Looking at the graph above, it seems that theres a mistake here, I think it would be crazy if someone would sell a 1 million square feet house and just sell it for 8 million, so we need to remove that and also the 60 million house as its so high and its definetly an outlier

In [None]:
df_nonull = df_nonull.sort_values(by='house_size', ascending=False)
df_nonull = df_nonull.drop(10328)
df = df.drop(10328)

In [None]:
df_nonull = df_nonull.sort_values(by='price', ascending=False)
df_nonull = df_nonull.drop(40599)
df = df.drop(40599)

In [None]:
fig = px.scatter(df_nonull, x="house_size", y="price", trendline="ols", color='price', title='Total Square Feet and its Price')
fig.show()

#### Bed & Price

In [None]:
fig = px.scatter(df_nonull, x="bed", y="price", trendline="ols", color='price', title='Number of Beds and its Price')
fig.show()

#### Bath & Price

In [None]:
fig = px.scatter(df_nonull, x="bath", y="price", trendline="ols", color='price', title='Number of Baths and its Price')
fig.show()

By analyzing the graphs above, we can say yes. Yes, the number of beds, baths, and house size does affects its price. All of them has a positive correlation towards price but its a weak correlations.

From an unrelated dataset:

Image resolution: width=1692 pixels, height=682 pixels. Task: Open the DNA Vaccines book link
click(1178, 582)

### Now lets rank which state has the highest median house prices

In [None]:
order = df_nonull.groupby(by=['state'])['price'].median().sort_values(ascending=False).index

fig = px.box(df_nonull, x="state", y="price", points='all', color='state', title='Highest City House Prizes Ranking by Median')
fig.update_xaxes(categoryorder='array', categoryarray= list(order))
fig.show()

### Heatmap

In [None]:
fig = px.imshow(df_nonull.corr(), title='Heatmap of numerical values of the data')
fig.show()

Oh it seems that our price columns has weak correlation towards to bed but has moderate correlations to number of baths and house size which is great, it might help us to get a decent r2 score

# <b>4 <span style='color:#a6acd7'>|</span> Preparing the Data for Modelling</b>

### Lets standarize the data

In [None]:
df = (df-df.mean())/df.std()

### Separating the data

In [None]:
X = df.drop(columns='price')
y = df['price']

X_train, X_test, y_train, y_test = train_test_split(X, y, test_size=0.2)

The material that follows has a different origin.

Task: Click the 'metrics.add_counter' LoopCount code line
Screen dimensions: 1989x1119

# <b>5 <span style='color:#a6acd7'>|</span> Training the Model</b>
### Trying out different regression models
To see what model gets the highest score and we will use it on training

In [None]:
models = {}
def train_validate_predict(regressor, x_train, y_train, x_test, y_test, index):
    model = regressor
    model.fit(x_train, y_train)

    y_pred = model.predict(x_test)

    r2 = r2_score(y_test, y_pred)
    models[index] = r2

In [None]:
model_list = [LinearRegression, Lasso, Ridge, BayesianRidge, DecisionTreeRegressor, LinearSVR, KNeighborsRegressor,
              RandomForestRegressor, GradientBoostingRegressor, ElasticNet, SGDRegressor, CatBoostRegressor, XGBRegressor,
             LGBMRegressor]
model_names = ['Linear Regression', 'Lasso', 'Ridge', 'Bayesian Ridge', 'Decision Tree Regressor', 'Linear SVR',
               'KNeighbors Regressor', 'Random Forest Regressor', 'Gradient Boosting Regressor', 'Elastic Net', 'SGD Regressor',
              'Cat Boost Regressor', 'XGB Regressor', 'LGBM Regressor']

index = 0
for regressor in model_list:
    train_validate_predict(regressor(), X_train, y_train, X_test, y_test, model_names[index])
    index+=1

In [None]:
models

From the scores above the highest r2 score was XGB Regressor followed by Cat Boost Regressor. We got around 0.65 r2 score or kinda like 65% which is not that good.

# <b>6 <span style='color:#a6acd7'>|</span> Evaluating the Model</b>

Lets use XGB Regressor to train our model

In [None]:
model = XGBRegressor()
model.fit(X_train, y_train)

y_pred = model.predict(X_test)

### Evaluating

In [None]:
print('MAE: ', mean_absolute_error(y_test, y_pred))
print('MSE: ', mean_squared_error(y_test, y_pred))
print('r2: ', r2_score(y_test, y_pred))

In [None]:
preds = pd.DataFrame({'y_pred': y_pred, 'y_test':y_test})
preds = preds.sort_values(by='y_test')
preds = preds.reset_index()

In [None]:
fig = px.line(preds, x=preds.index, y=preds.columns[1::], title='Predictions vs Actual Value')
fig.show()

Oh it predicts not so great especially when it comes to the high price houses. Its not that bad and maybe by doing more feature engineering and hyper parameter tuning, the model would be more reliable and accurate.